It wasn't until a couple of weeks later that we had some decisions made and guidelines in place. First and foremost, we decided this would be an all Harley-Davidson ride. While some friends had other bikes, we decided to stay with Big-Twins from Harley based on their reliability and relative comfort. When compared to a Honda Goldwing, the Harley might not win the comfort crown, but when compared to many other American V-Twins, the Harley takes it hands down. By this point we had an objective and a basic route in mind. We would be attempting to complete both the Saddle Sore 1000 and Bun Burner 1500 concurrently. The IBA allows you to complete the Saddle Sore 1000, then an additional 500 miles in the next 12 hours, thus qualifying for both rides at the same time.
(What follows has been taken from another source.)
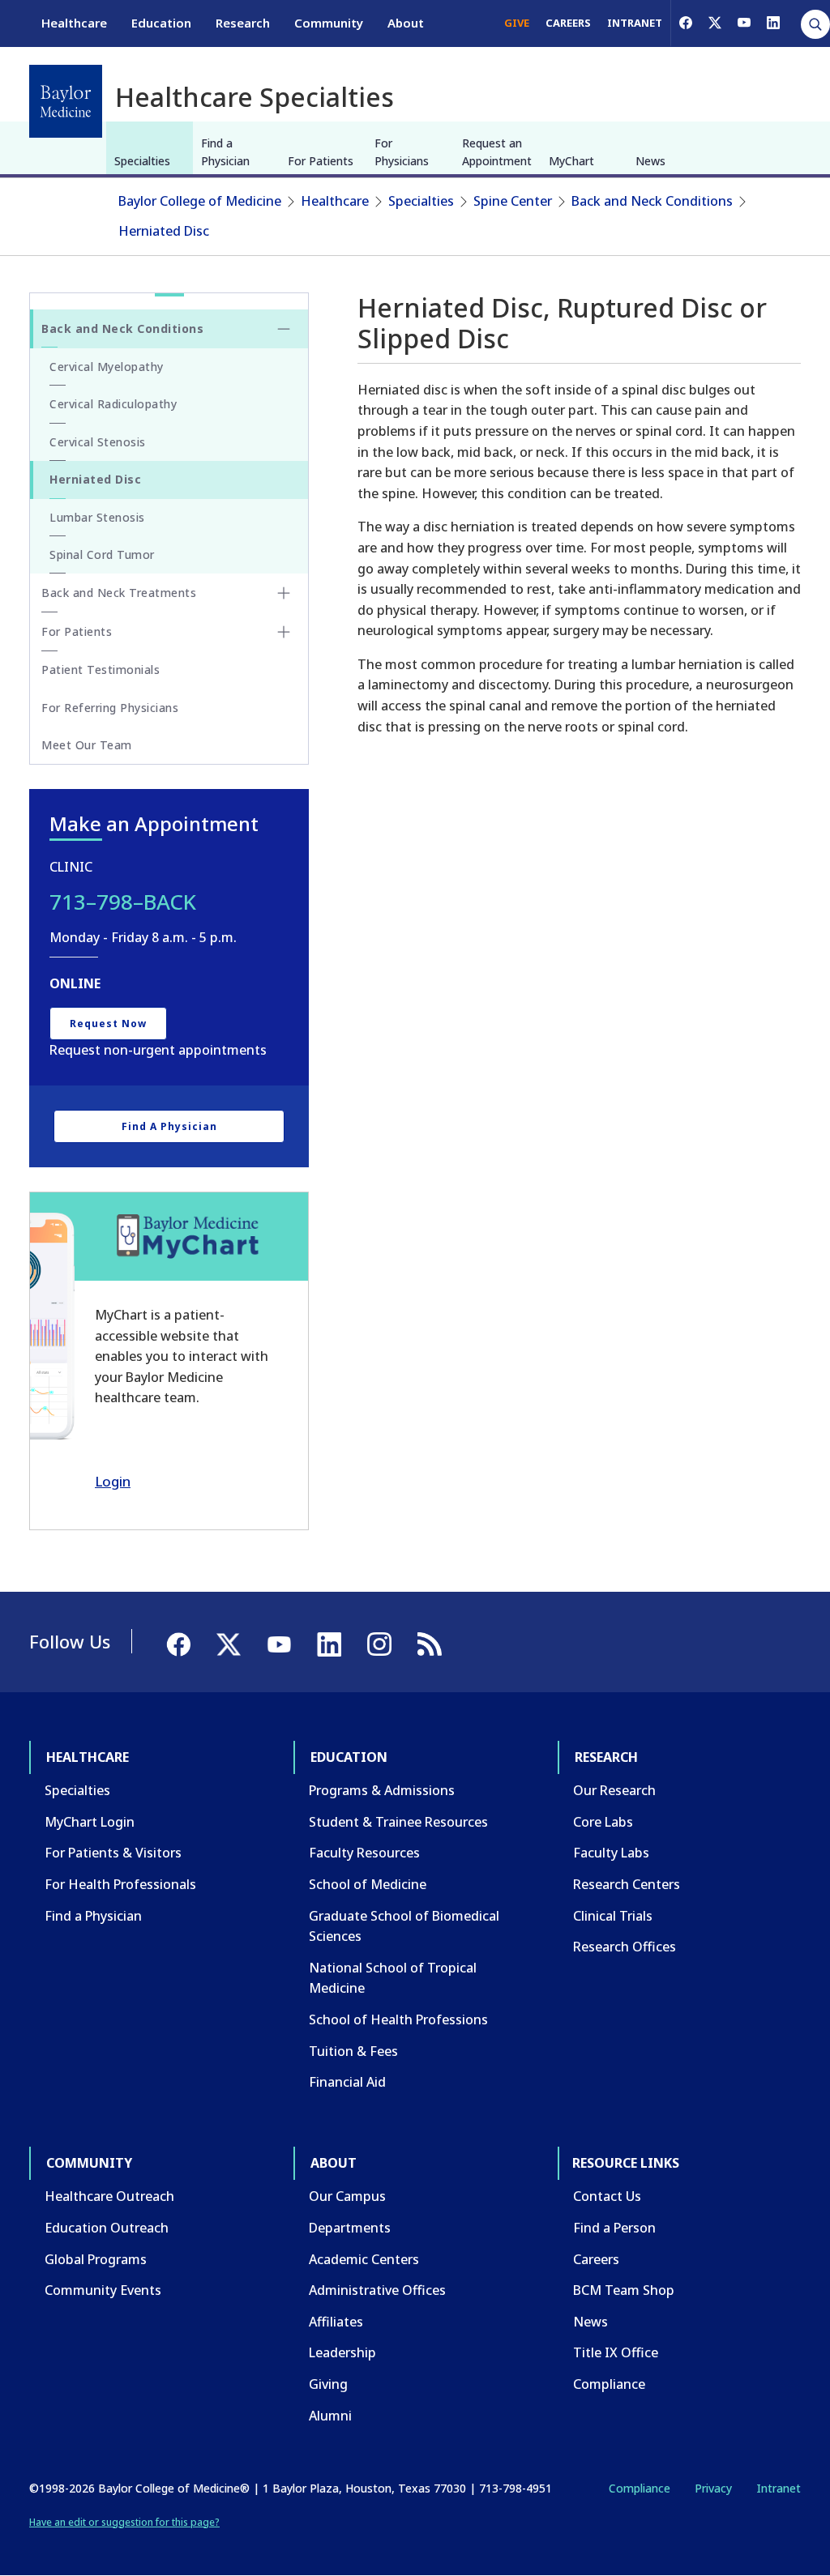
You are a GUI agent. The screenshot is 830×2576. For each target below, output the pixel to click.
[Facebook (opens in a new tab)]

Keeping the group small would be another issue. Our original group had suddenly swollen to 11 riders, more than what we planned on, but we would deal with it. We decided on a route that would take us from SoCal to the outskirts of Albuerque, NM, and back, with a stop for the night as we hit Flagstaff for a second time in the day. We would then get some shut-eye and head back to Cali to complete the Bun Burner 1500.
Things were really starting to come together, but we wanted to be sure we had everything we needed to make the ride a success. Out came Harley's P&A and apparel catalogs. We ordered multiple items that would make the trip easier on the bikes as well as our bodies. Our first concern was for the bikes, especially in regard to maintaining high speeds over a route that consisted of many miles of hot desert landscape.
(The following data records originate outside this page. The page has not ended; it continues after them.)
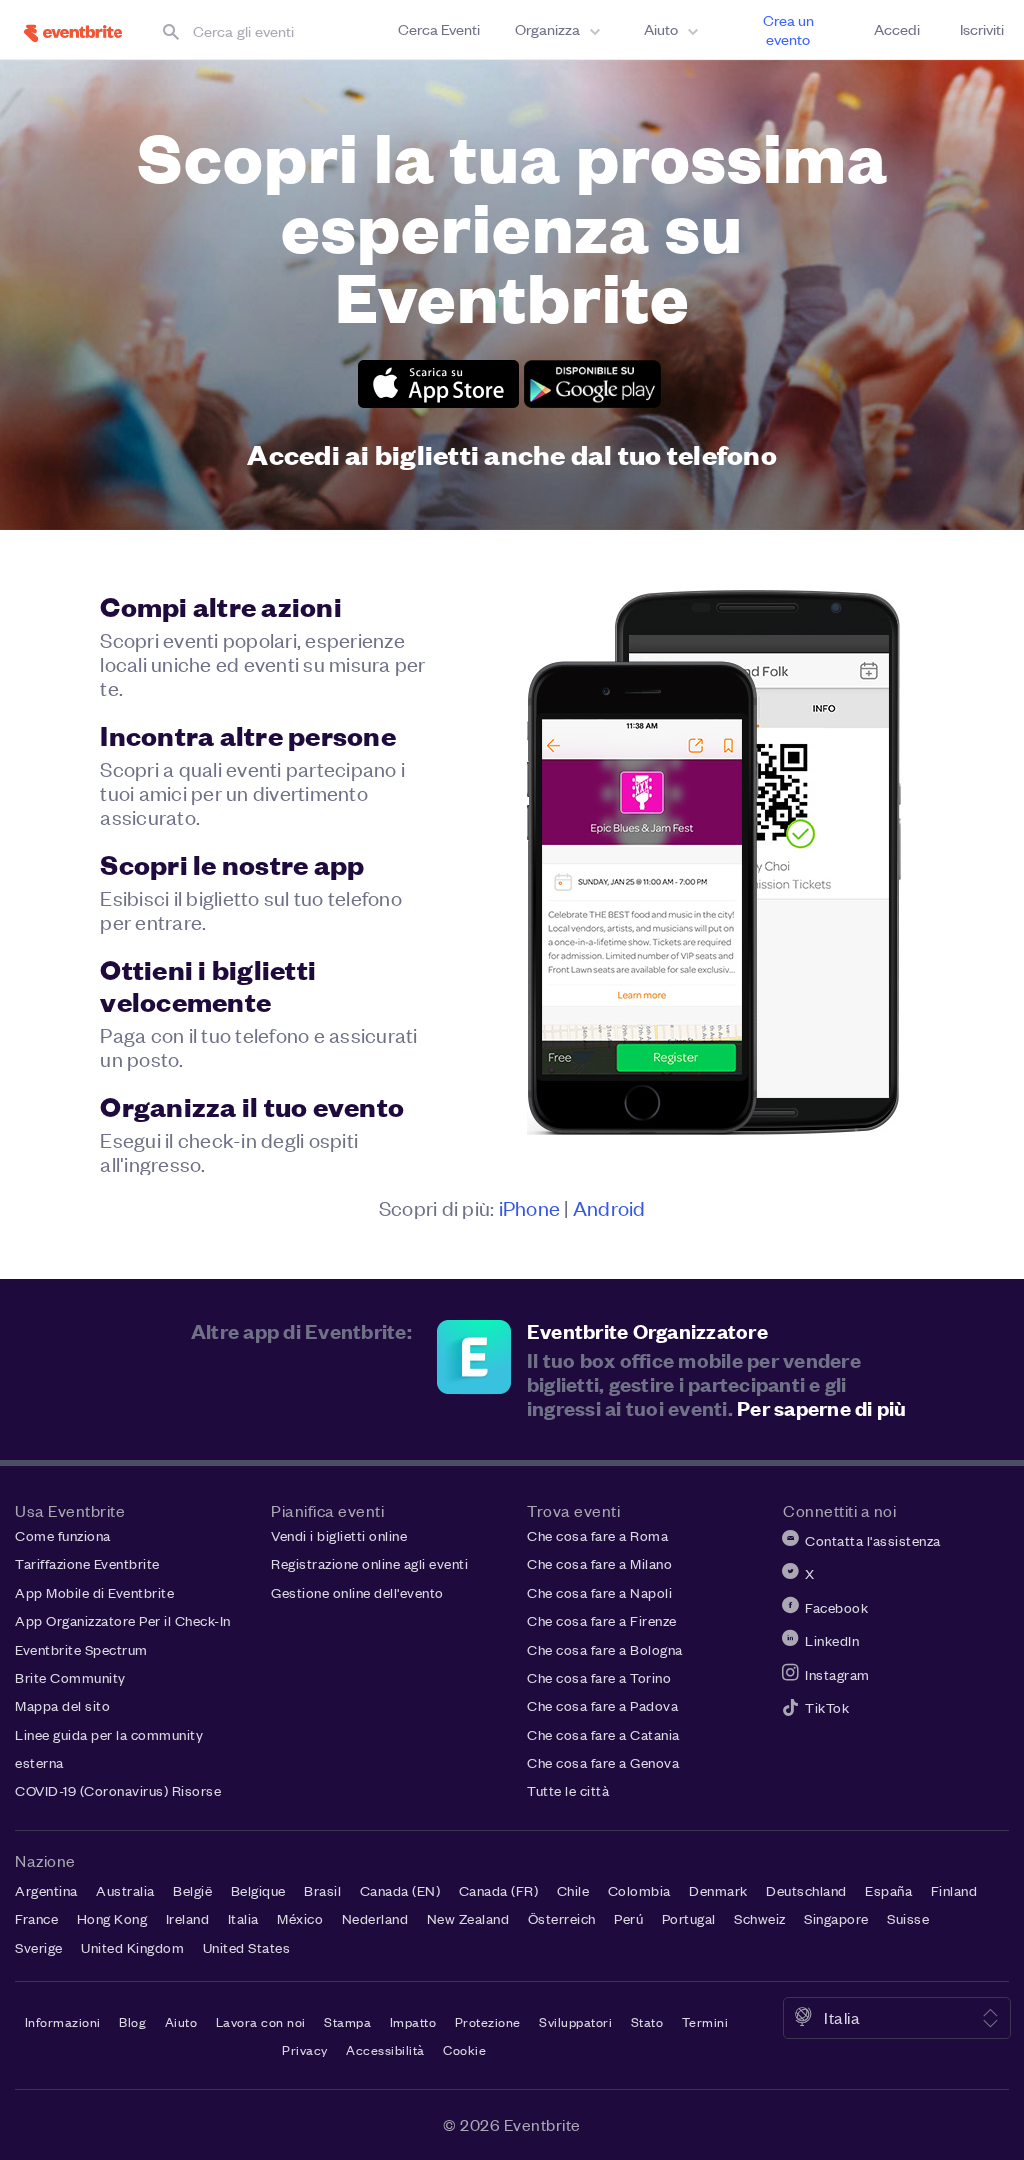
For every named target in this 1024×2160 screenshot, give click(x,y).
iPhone (530, 1207)
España (888, 1890)
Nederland (375, 1918)
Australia (125, 1890)
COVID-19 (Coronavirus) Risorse (118, 1790)
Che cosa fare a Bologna (605, 1649)
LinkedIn (832, 1640)
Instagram (837, 1674)
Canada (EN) (400, 1890)
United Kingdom (132, 1947)
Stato (647, 2021)
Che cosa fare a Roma (597, 1535)
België (192, 1890)
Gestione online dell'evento (357, 1592)
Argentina (46, 1890)
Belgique (258, 1890)
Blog (132, 2021)
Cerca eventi (439, 29)
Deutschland (806, 1890)
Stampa (347, 2021)
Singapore (836, 1918)
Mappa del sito (62, 1705)
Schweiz (760, 1918)
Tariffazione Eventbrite (87, 1563)
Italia (243, 1918)
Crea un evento (788, 29)
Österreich (562, 1918)
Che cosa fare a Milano (599, 1563)
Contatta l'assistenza (873, 1540)
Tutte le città (568, 1790)
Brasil (322, 1890)
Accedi (897, 29)
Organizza (547, 29)
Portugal (689, 1918)
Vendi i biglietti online (339, 1535)
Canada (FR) (499, 1890)
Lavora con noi (261, 2021)
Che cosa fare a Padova (602, 1705)
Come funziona (63, 1535)
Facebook (836, 1607)
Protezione (488, 2021)
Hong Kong (112, 1918)
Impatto (413, 2021)
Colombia (639, 1890)
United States (247, 1947)
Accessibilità (385, 2049)
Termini (705, 2021)
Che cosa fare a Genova (603, 1762)
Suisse (908, 1918)
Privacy (305, 2049)
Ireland (188, 1918)
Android (609, 1207)
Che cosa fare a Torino (599, 1677)
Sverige (39, 1947)
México (300, 1918)
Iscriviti (982, 29)
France (36, 1918)
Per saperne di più (822, 1407)
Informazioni (63, 2021)
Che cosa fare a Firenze (602, 1620)
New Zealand (468, 1918)
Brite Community (70, 1677)
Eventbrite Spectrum (81, 1649)
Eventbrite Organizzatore (647, 1330)
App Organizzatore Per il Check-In (123, 1620)
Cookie (464, 2049)
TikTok (827, 1707)
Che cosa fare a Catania (603, 1734)
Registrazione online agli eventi (369, 1563)
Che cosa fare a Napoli (599, 1592)
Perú (628, 1918)
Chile (573, 1890)
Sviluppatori (575, 2021)
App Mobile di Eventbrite (94, 1592)
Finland (954, 1890)
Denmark (718, 1890)
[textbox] (265, 31)
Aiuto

Items on our list from the P&A catalog included things such as oil coolers to keep temps down and pushbutton gas-door releases to free us from the hassle of fumbling for keys at gas stations. We made sure we all had proper windshields to keep the fatigue factor as low as possible; a Sundowner seat complete with a backrest was also helpful. We also ordered a radar detector, which came in handy when alerting us to the "Boys in Blue" on more than one occasion.
Other items we picked up were H-D's compact tool kit, an emergency drive belt in case someone trashed a belt in the middle of nowhere, and a cable lock to ensure our bikes were still at the hotel when we got up Sunday morning. We even picked up one of Harley's fire extinguishers to bring along, just in case.
As far as outfitting ourselves with Harley gear, we tried out an FXRG carbon-Kevlar-fiber full-face helmet, which worked really well due to its light weight and quiet design. Since we would be riding in a variety of temperatures, we made sure we had outerwear for both hot and cold weather. One combination that worked great was Harley's leather shirt for the hot spots, with one of the company's windproof fleece jackets worn under it when the air got cold. We also tried a variety of Harley chaps and jackets, including a Willie G. leather jacket and a traditional men's race jacket. Other pieces such as men's Mega Conductor boots, waterproof gauntlet gloves, light gloves, and Broady goggles also made for comfortable riding.